PROBLEM A: Write out the part of the derivative thread running from "See the part" down to "that part? :)", word for word.
PROBLEM B: Determine how many lines in the entries contain the string "screenshot", with case counting, and give only that number.

Question

Use the limit definition of the derivative
f(x)=1/(x+3)
f'(-6)
f'(-4)

Answer 1

@zepdrix

Answer 2

please help me :(

Answer 3

\[\large \color{orangered}{f(x)=\frac{1}{x+3}}\]The Limit Definition of the Derivative:\[\large f'(x)=\lim_{h \rightarrow 0}\frac{f(x+h)-\color{orangered}{f(x)}}{h}\]

See the part that I colored orange in the definition? We can plug that right in. But we also need to plug in \(f(x+h)\) correctly.

Answer 4

\[\large f(\color{royalblue}{x})=\frac{1}{\color{royalblue}{x}+3}\]\[\large f(\color{royalblue}{x+h})=\frac{1}{\color{royalblue}{x+h}+3}\]Understand that part? :)

Answer 5

sorry i will ba back in 30 mins so sorry

Answer 6

lol c: k

Answer 7

Hello are you there?

Stored items:
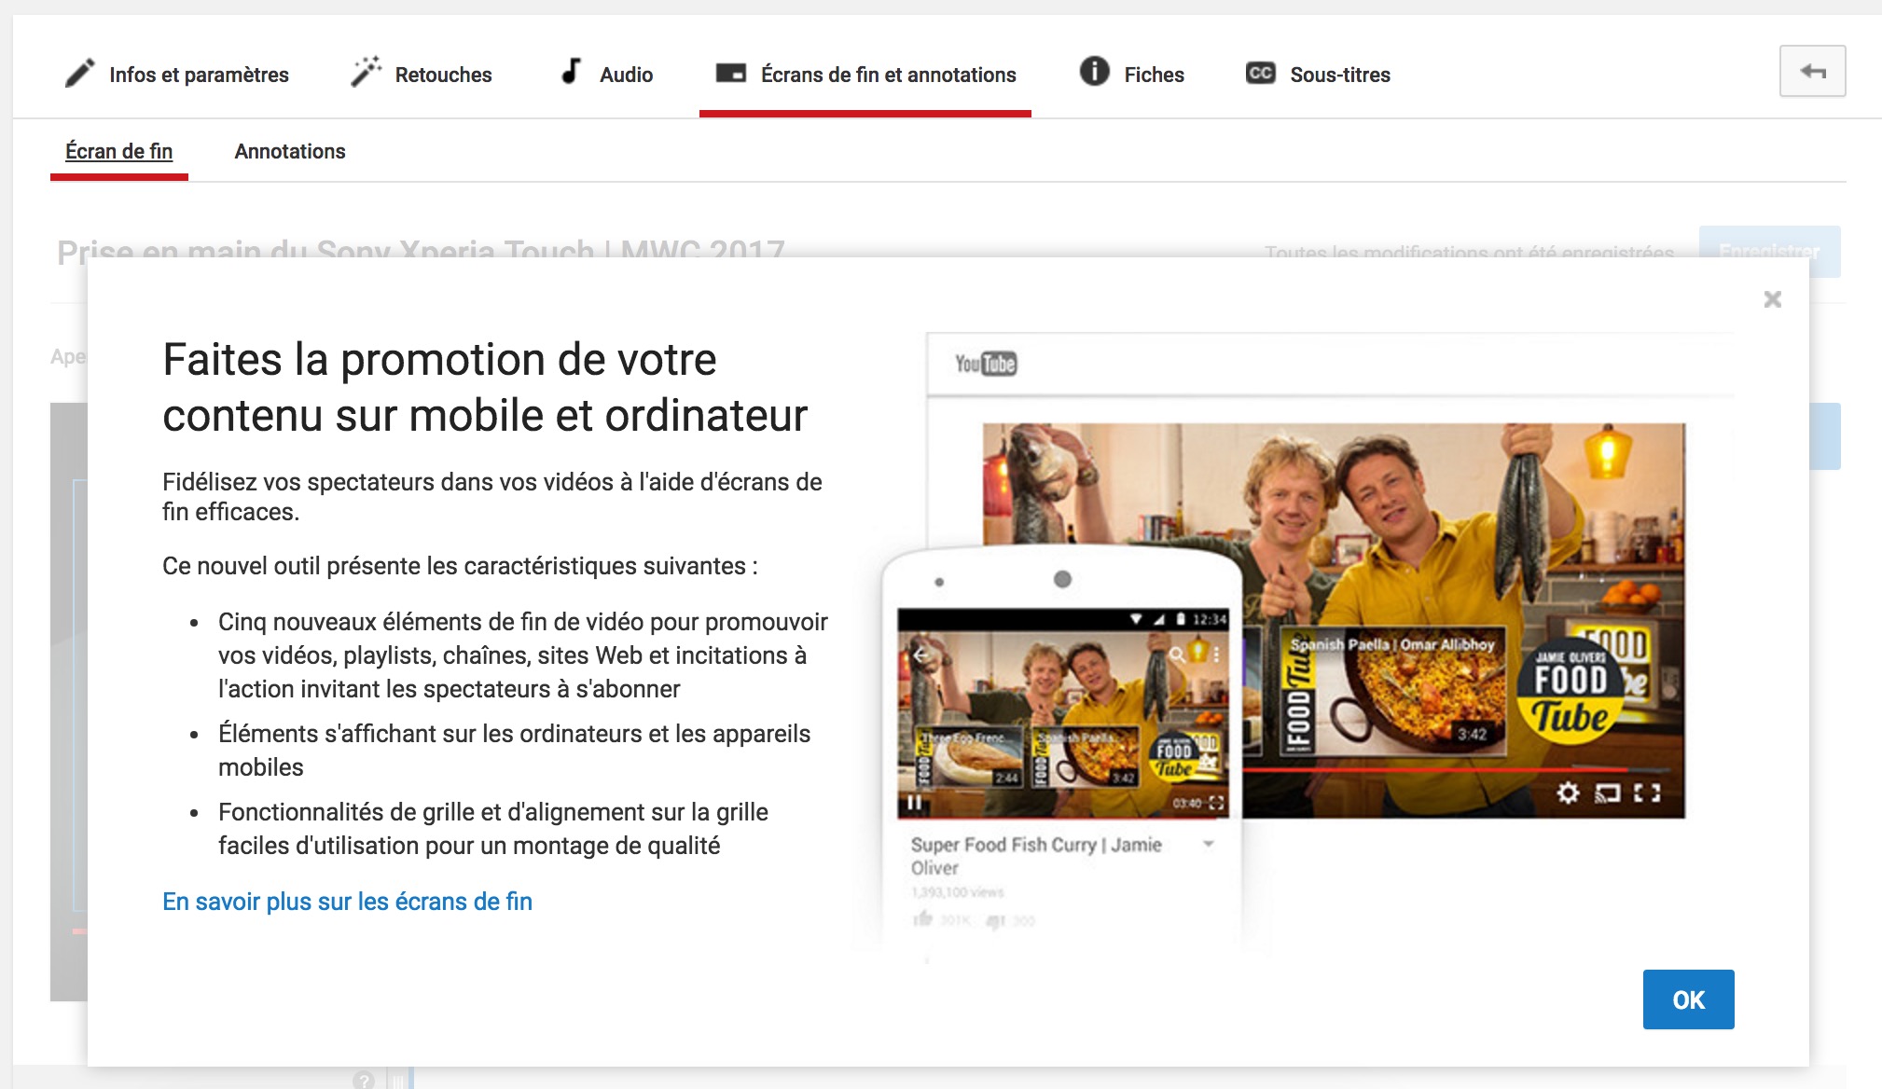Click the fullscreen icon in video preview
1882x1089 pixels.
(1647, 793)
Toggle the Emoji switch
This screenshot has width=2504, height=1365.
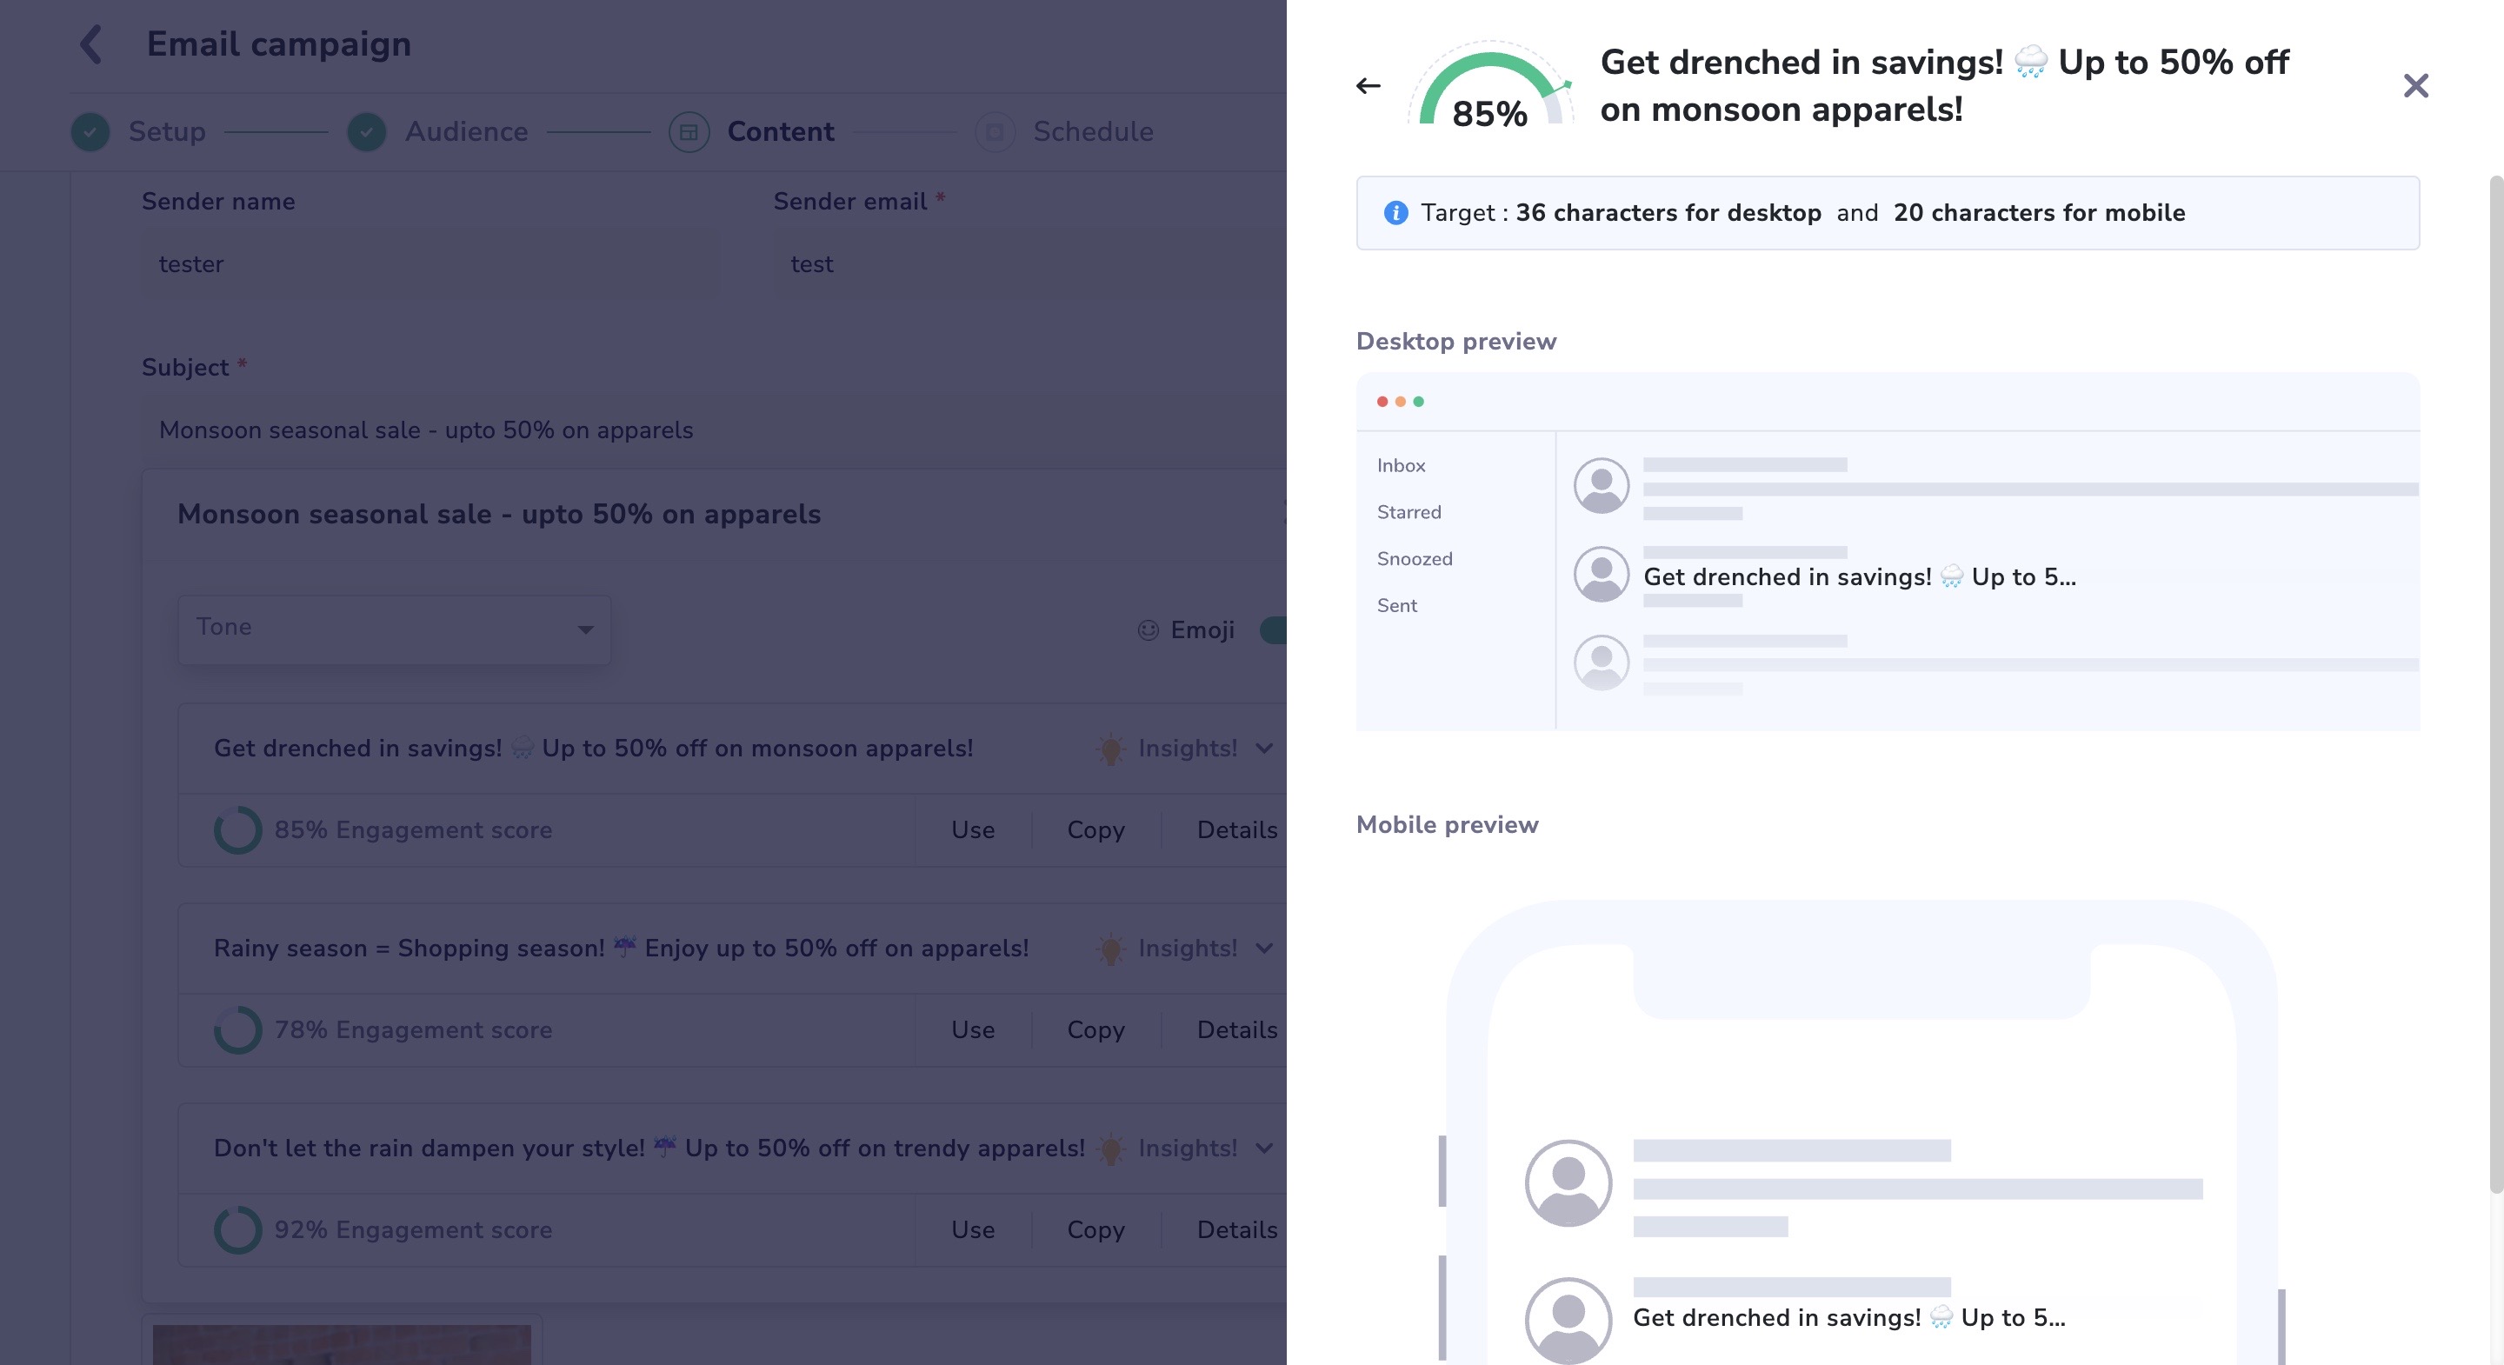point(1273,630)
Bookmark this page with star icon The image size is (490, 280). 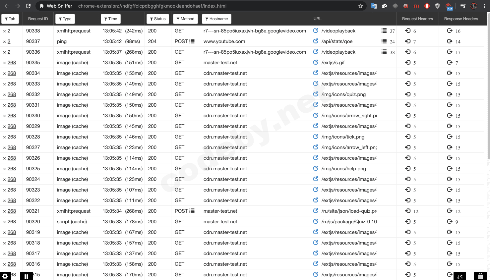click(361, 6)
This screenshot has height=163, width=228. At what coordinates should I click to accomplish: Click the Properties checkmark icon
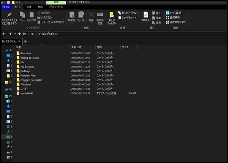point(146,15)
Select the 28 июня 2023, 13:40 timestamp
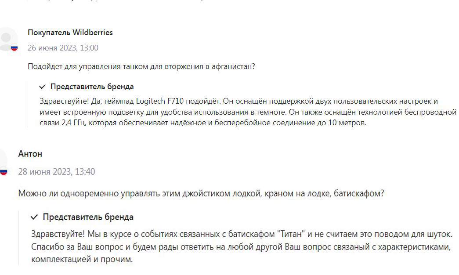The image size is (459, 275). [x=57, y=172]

PROBLEM SOLUTION A:
See the part that I colored orange in the definition? We can plug that right in. But we also need to plug in \(f(x+h)\) correctly.

Answer 4

\[\large f(\color{royalblue}{x})=\frac{1}{\color{royalblue}{x}+3}\]\[\large f(\color{royalblue}{x+h})=\frac{1}{\color{royalblue}{x+h}+3}\]Understand that part? :)

PROBLEM SOLUTION B: 2